We propose to deprecate the UTF-16-only mode for removal in a future release. When the mode is removed in future, it will change only the internal representation of String; there will be no change to any public API, and no compatibility impact on existing source code or binaries.

The only effect of deprecating the UTF-16-only mode is on users of -XX:-CompactStrings. This command line option was introduced in JDK 9 to disable Compact Strings and run the system in UTF-16-only mode, primarily in case an application's workload and data mix caused a performance regression with Compact Strings enabled. In JDK NN, it will continue to work as in JDK 9 but will issue a warning that the ability to run in UTF-16-only mode will be removed in the future.

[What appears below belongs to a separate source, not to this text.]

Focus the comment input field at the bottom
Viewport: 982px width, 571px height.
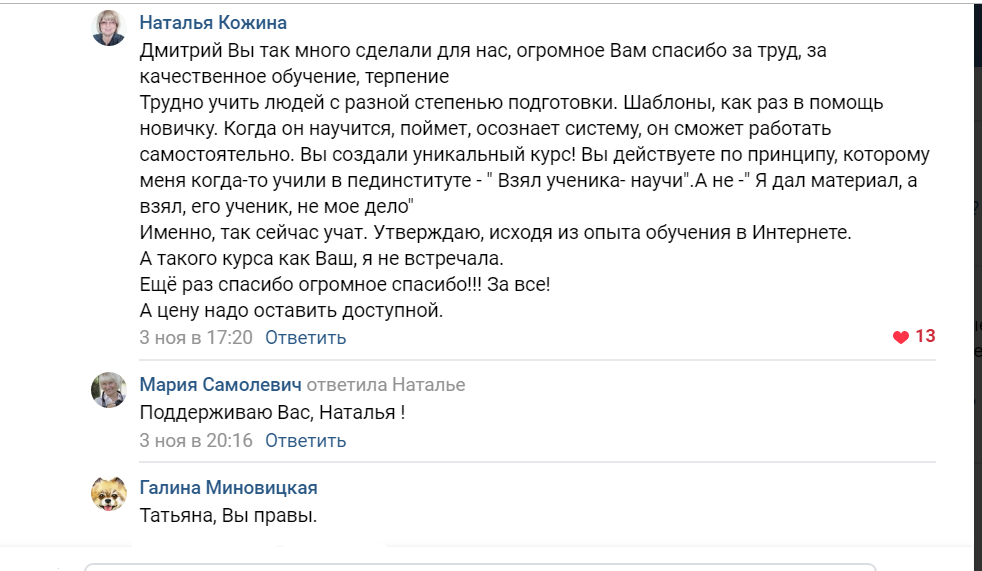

Application developers should examine their Java startup scripts and configurations to determine whether any of them use the -XX:-CompactStrings option. If this option is used, developers should remove the option (or equivalently, change it to -XX:+CompactStrings) and test their system to assess any impact that might arise from running with Compact Strings enabled.

Risks

Unlike other JDK ports, the ARM32 port uses UTF-16-only mode. The ARM32 port has not been tested in Compact Strings mode. It is therefore likely that the ARM32 port will need some work to bring its Compact Strings implementation up to production quality. Alternatively, support for ARM32 could be dropped entirely from the JDK.

Asian languages such as Chinese, Japanese, and Korean (CJK) use many characters that cannot be encoded in a single byte. UTF-16-only mode works reasonably well for string data in these languages. With Compact Strings enabled, the system must perform additional work to check every string to see whether it can be encoded in ISO Latin 1; if it cannot, the string data will be encoded and stored in UTF-16. An application that processes CJK text and running with Compact Strings enabled may therefore consume extra CPU time checking for the possibility of encoding string data in ISO Latin 1, only to determine that the string data must be encoded in UTF-16 anyway. This may result in an increase in CPU time consumed without any net space savings.

A key design assumption underlying the Compact Strings feature is that, even in applications that process mainly CJK string data, there will be many other strings (such as class names, request headers, URLs, etc.) that can be encoded in ISO Latin 1, and this will result in a net space savings and reduced GC overhead. However, there may be some applications for which this assumption isn't true. Installations may choose to run such applications in production with Compact Strings disabled. The Compact Strings implementation has been optimized since its introduction, so these regressions may have been mitigated. However, when UTF-16-only mode is eventually removed, these applications will need to migrate and will possibly suffer a performance regression, or they can stay on older JDK releases indefinitely.

Under UTF-16-only mode, the JNI function GetStringCritical returns a direct pointer to the internal String char array. With Compact Strings, this function makes a copy of the array. Applications that make heavy use of GetStringCritical will see a regression if they switch from UTF-16-only mode to using Compact Strings. There is no obvious mitigation for this problem.